* [Directive]
Copy out every line in the items below without any changes.

[Lines of data]

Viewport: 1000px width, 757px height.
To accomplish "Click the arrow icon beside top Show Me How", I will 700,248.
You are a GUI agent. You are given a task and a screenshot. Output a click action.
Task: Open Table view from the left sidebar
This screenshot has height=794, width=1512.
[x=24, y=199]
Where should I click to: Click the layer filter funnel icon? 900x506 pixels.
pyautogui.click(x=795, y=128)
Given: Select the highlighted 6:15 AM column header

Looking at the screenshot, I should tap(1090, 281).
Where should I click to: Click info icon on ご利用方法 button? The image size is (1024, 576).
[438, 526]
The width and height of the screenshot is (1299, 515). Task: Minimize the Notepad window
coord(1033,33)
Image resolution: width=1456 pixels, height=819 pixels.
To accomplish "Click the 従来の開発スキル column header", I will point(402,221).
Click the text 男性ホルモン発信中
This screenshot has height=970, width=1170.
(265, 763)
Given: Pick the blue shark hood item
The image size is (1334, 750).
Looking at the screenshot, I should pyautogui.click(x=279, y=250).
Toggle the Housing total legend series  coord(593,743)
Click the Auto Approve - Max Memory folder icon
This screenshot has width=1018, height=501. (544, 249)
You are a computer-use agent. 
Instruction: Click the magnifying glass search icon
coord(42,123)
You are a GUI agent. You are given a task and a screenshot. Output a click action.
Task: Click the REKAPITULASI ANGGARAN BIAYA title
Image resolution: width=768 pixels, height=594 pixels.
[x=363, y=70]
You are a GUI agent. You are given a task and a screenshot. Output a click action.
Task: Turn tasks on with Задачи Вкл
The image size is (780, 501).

* [Answer below]
Viewport: 1000px width, 757px height.
To accomplish "Click the arrow icon beside top Show Me How", I will 700,248.
You are a GUI agent. You are given a task and a screenshot. Output a click action.
Task: Open Table view from the left sidebar
This screenshot has height=794, width=1512.
[x=24, y=199]
Where should I click to: Click the layer filter funnel icon? 900x506 pixels.
pyautogui.click(x=795, y=128)
Given: Select the highlighted 6:15 AM column header

Looking at the screenshot, I should tap(1090, 281).
Where should I click to: Click info icon on ご利用方法 button? The image size is (1024, 576).
[438, 526]
The width and height of the screenshot is (1299, 515). Task: Minimize the Notepad window
coord(1033,33)
Image resolution: width=1456 pixels, height=819 pixels.
To accomplish "Click the 従来の開発スキル column header", I will point(402,221).
Click the text 男性ホルモン発信中
This screenshot has height=970, width=1170.
(265, 763)
Given: Pick the blue shark hood item
The image size is (1334, 750).
Looking at the screenshot, I should pyautogui.click(x=279, y=250).
Toggle the Housing total legend series  coord(593,743)
Click the Auto Approve - Max Memory folder icon
This screenshot has width=1018, height=501. (544, 249)
You are a computer-use agent. 
Instruction: Click the magnifying glass search icon
coord(42,123)
You are a GUI agent. You are given a task and a screenshot. Output a click action.
Task: Click the REKAPITULASI ANGGARAN BIAYA title
Image resolution: width=768 pixels, height=594 pixels.
[x=363, y=70]
You are a GUI agent. You are given a task and a screenshot. Output a click action.
Task: Turn tasks on with Задачи Вкл
The image size is (780, 501).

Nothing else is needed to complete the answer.